**Task description**. A word-for-word copy of the lines below, starting at the line with "The image size is (668, 315)." and ending at the last one, is what you should give. Omit every picture.

(Stored entries)
+++++

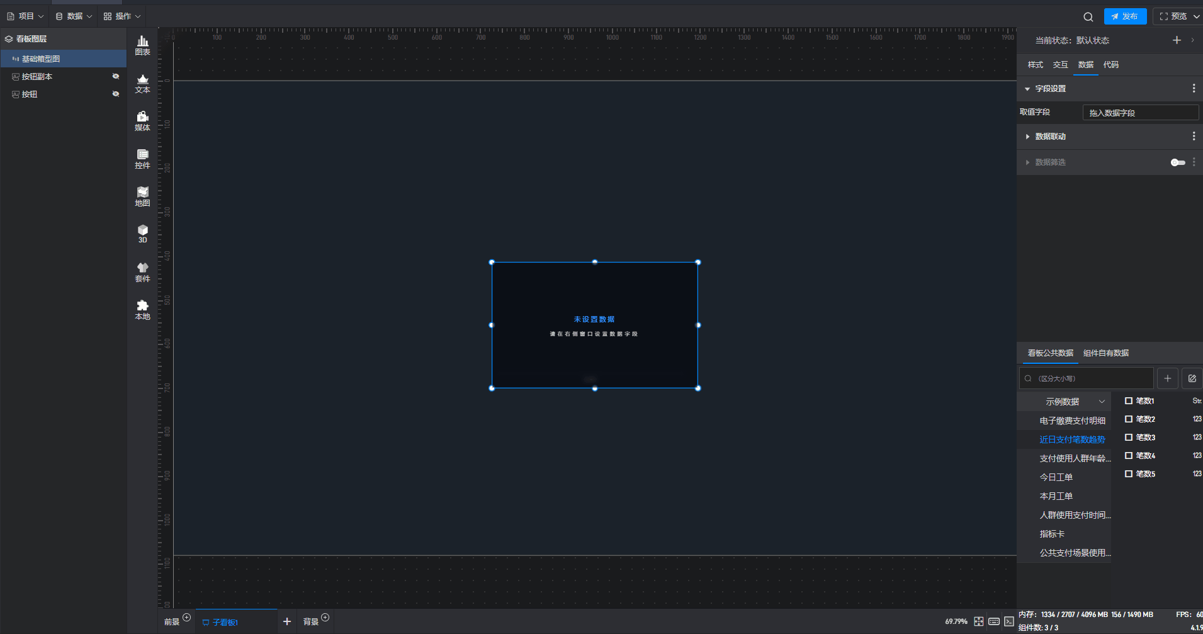This screenshot has height=634, width=1203.
Task: Open the 套件 kit components icon
Action: (143, 272)
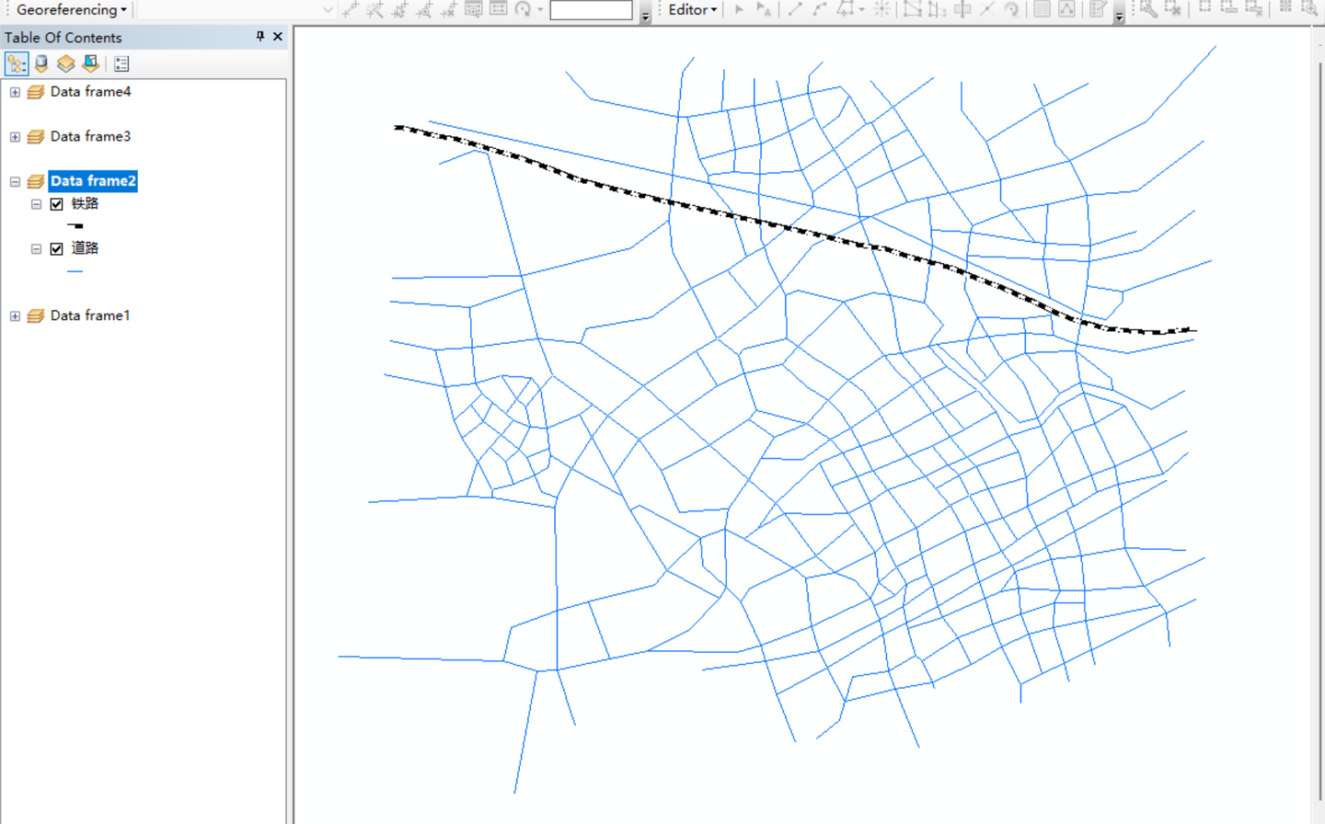The height and width of the screenshot is (824, 1325).
Task: Open the Table Of Contents Options icon
Action: click(121, 63)
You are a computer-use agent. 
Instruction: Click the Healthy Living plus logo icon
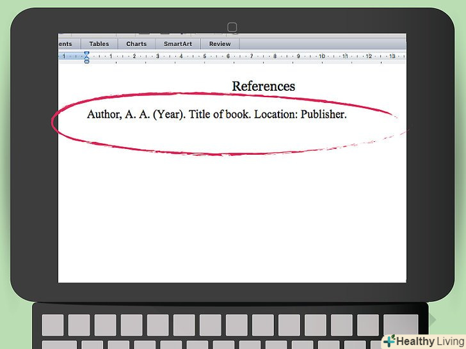[390, 341]
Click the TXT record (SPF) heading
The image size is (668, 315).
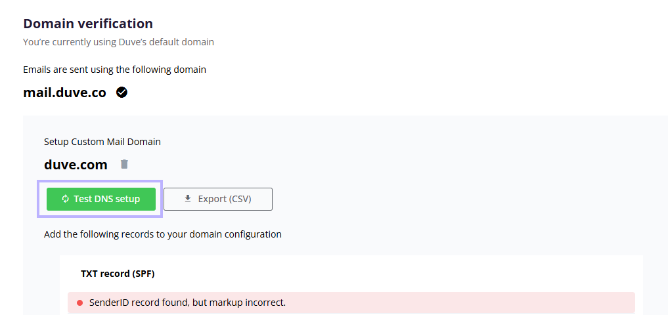point(118,274)
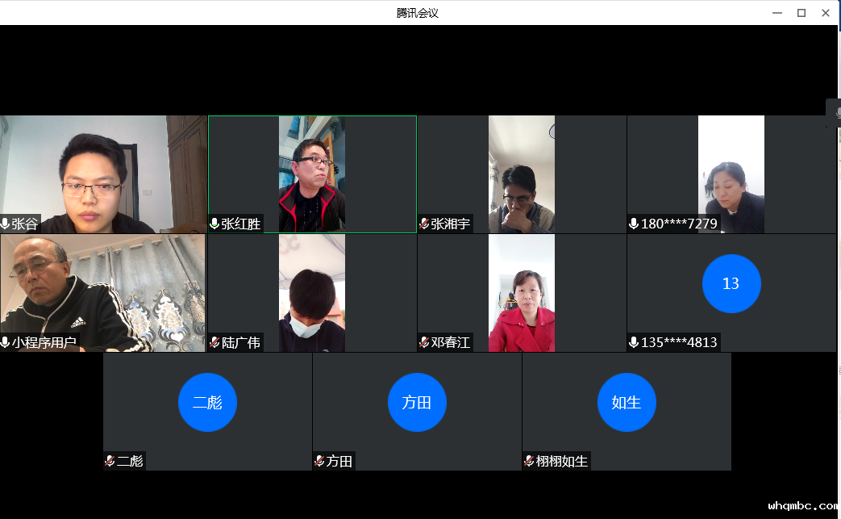The image size is (841, 519).
Task: Click the blue 13 avatar circle
Action: [731, 283]
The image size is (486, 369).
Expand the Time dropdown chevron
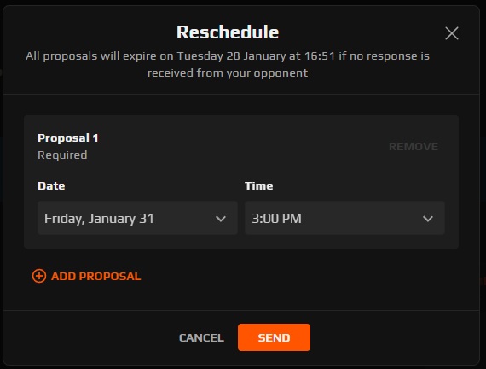[428, 219]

+++++

**Solution**.
The image size is (668, 315).
point(118,274)
The image size is (841, 519).
Task: Click the blue 13 avatar circle
Action: [731, 283]
The image size is (486, 369).
Expand the Time dropdown chevron
[428, 219]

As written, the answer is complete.